Fatto è che la mattina del giorno dopo Isabella Linsalata viene “rinvenuta cadavere”, come si scrive nei verbali, nel suo letto, “con indosso solo gli indumenti intimi, quali slip, reggiseno (dove successivamente verranno trovate, fissate con delle spille da balia, due medagliette con immagini sacre in metallo chiaro, nonché un santino in tessuto marrone con cordino raffigurante un’immagine sacra) e canottiera”. Anche per i sospetti della sorella della vittima, viene ordinata una perizia tossicologica, che accerta la presenza di citalopram (un antidepressivo con il quale la donna era in cura), di midazolam (una benzodiazepina) e di sevoflurano (un anestestico). Un mix molto probabilmente sufficiente a provocare la morte, secondo la perizia d’ufficio; certamente insufficiente, secondo quella della difesa.
Al processo s’annuncia dunque una battaglia fra i periti: certo complicata, però, dal fatto che la stessa combinazione di midazolam e di sevoflurano è stata successivamente trovata anche nel corpo di Giulia Tateo, madre di Isabella Linsalata, morta 22 giorni prima. Forse che Amato ha voluto provare l’arma del delitto?

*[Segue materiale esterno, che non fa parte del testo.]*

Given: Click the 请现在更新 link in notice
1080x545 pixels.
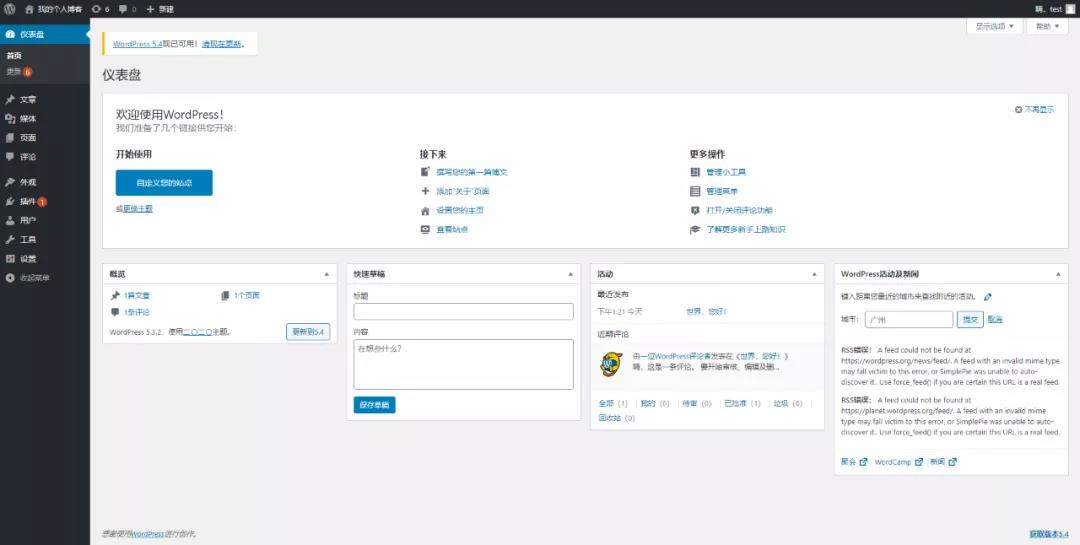Looking at the screenshot, I should (x=222, y=44).
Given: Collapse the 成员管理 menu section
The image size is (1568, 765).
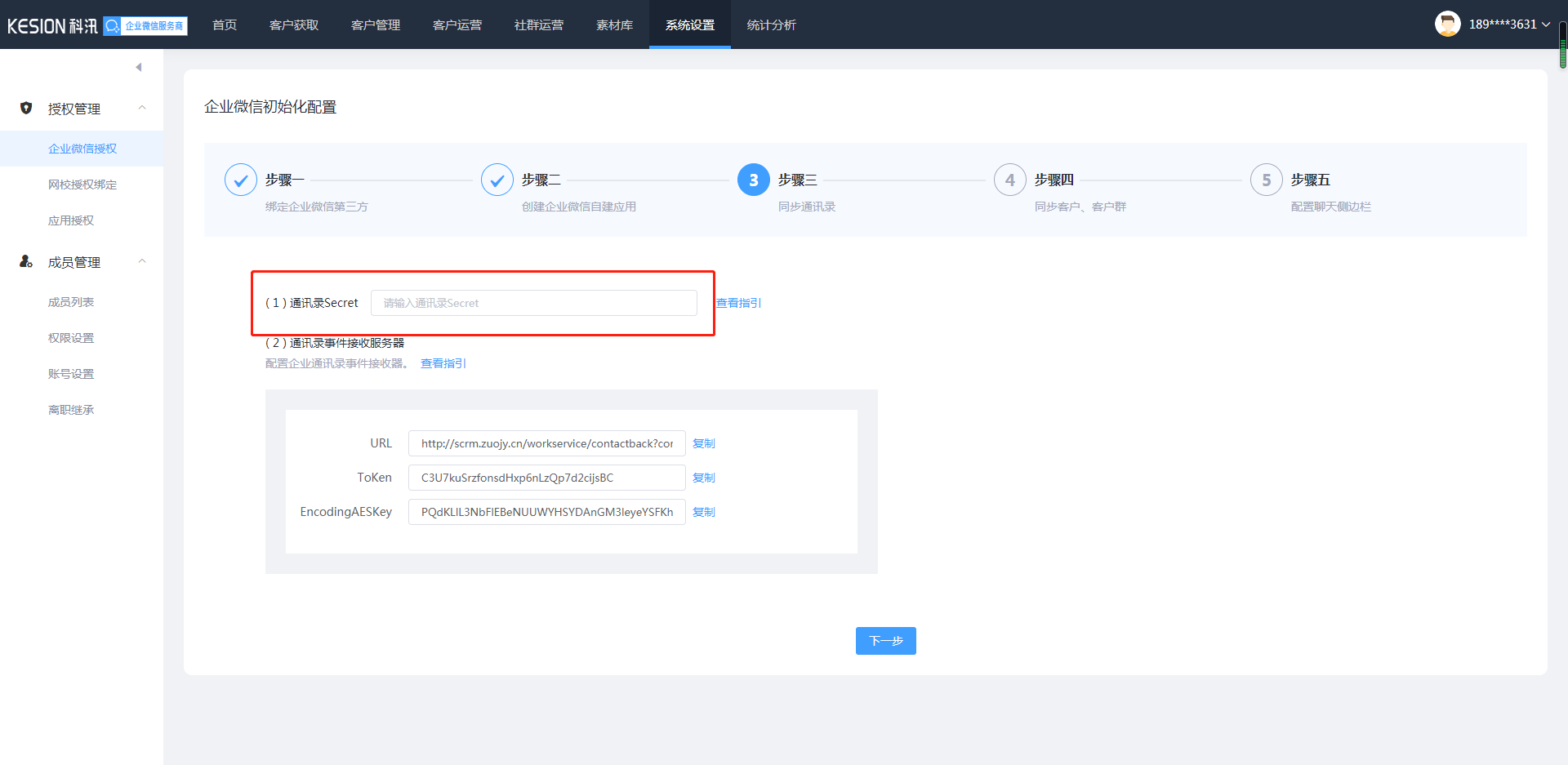Looking at the screenshot, I should [142, 261].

Sarà un processo indiziario, nel quale manca il movente. Il pm dice che non c’è: “Non sono emerse dalle indagini franche ragioni di carattere economico... non sono emerse particolari condotte oppositive della persona offesa alla relazione extraconiugale dell’indagato... né risulta che la persona offesa abbia mai manifestato ritorsioni in caso di separazione legale... non sussistendo peraltro neppure particolari problematiche rispetto ai figli maggiorenni e autonomi...”.
Ma il giudice che ha convalidato l’arresto avanza un’ipotesi. Il movente ci sarebbe, e sarebbe l’immagine. E cioè. In quel mondo conservatore e cattolico, “il suo matrimonio con la Linsalata... si risolverebbe in maniera tutto sommato indolore per l’immagine che vuole preservare di sé se tale matrimonio cessasse per cause di forza maggiore, per nulla riconducibili, agli occhi dei terzi, alle sue defaillances di marito ed al suo desiderio... di lasciare la moglie per un’altra donna”.
Amato avrebbe dunque pensato: meglio un delitto non scoperto che una separazione alla luce del sole e di una città giudicante. L’immagine. Se è così, la storia è grossa davvero.